Whitworth's - dugout side

Whitworth's stand

Whitworth's main stand "Woodley and Faulkner Stand"

Sheltered terrace

Wellingborough Whitworth Football Club is an English football club based in Wellingborough, Northamptonshire. The club is currently a member of the and play at Victoria Mill, London Road. The club is managed by James Mallows. The team is named after milling business Whitworths and are nicknamed "the flourmen".

==History==
The club was established in 1973 after London Ideal Clothiers folded. At the time most Clothiers players were also playing for the Sunday league team Victoria Millers, and after discussing the idea with Dave Woodley, Whitworth FC was established. The new club started in Division One of the Rushden and District League. After winning the Division in 1975–76 and 1976–77, they moved up to the East Midlands Alliance. The club won the league's Munton Cup twice. On the second occasion, both the first team and the reserve teams reached the final, with the reserve team winning 6–2. The following season reserve teams were banned from entering the cup.

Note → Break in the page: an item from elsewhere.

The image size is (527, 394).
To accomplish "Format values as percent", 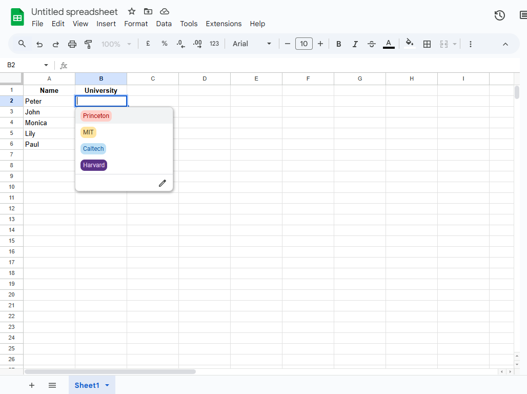I will point(164,44).
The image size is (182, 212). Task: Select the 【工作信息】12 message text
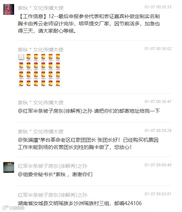coord(89,24)
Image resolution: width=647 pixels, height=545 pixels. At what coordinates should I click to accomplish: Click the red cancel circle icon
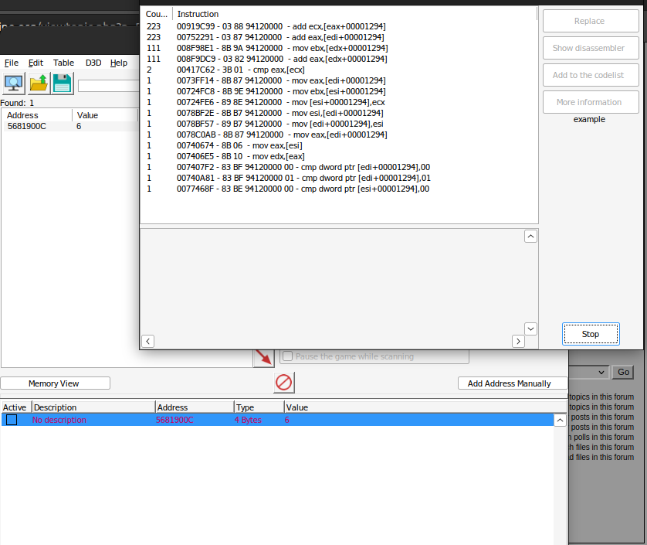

After making several improvements to their ground, the club moved up to Division One of the United Counties League in 1985. Since then the club have remained in Division One, twice finishing as runners-up, and winning the division without losing a match in 2006–07.

In the summer of 2013, managers Steve Sargent and Matty Freeman were sacked and replaced by former Flourmen striker James Daldy and his assistant and former professional Tommy Jaszczun.

In the summer of 2013, Whitworth experienced a large turnover of players and eventually finished 17th in Division One in Daldy's first season. During the 2013–14 season Whitworth recorded their record high win, defeating Woodford United 16–0 on 17 March 2014. The goalscorers were Ross Patrick (2), Dan Bendon, Jonny Hazell, Matt Hibberd (3), Taylor Orosz (3), Mark Pryor (2) and Jamie White (3). A UCL record that still stands.

The Flourmen finished a respectable seventh in the 2014–15 season after threatening promotion for a number of early months.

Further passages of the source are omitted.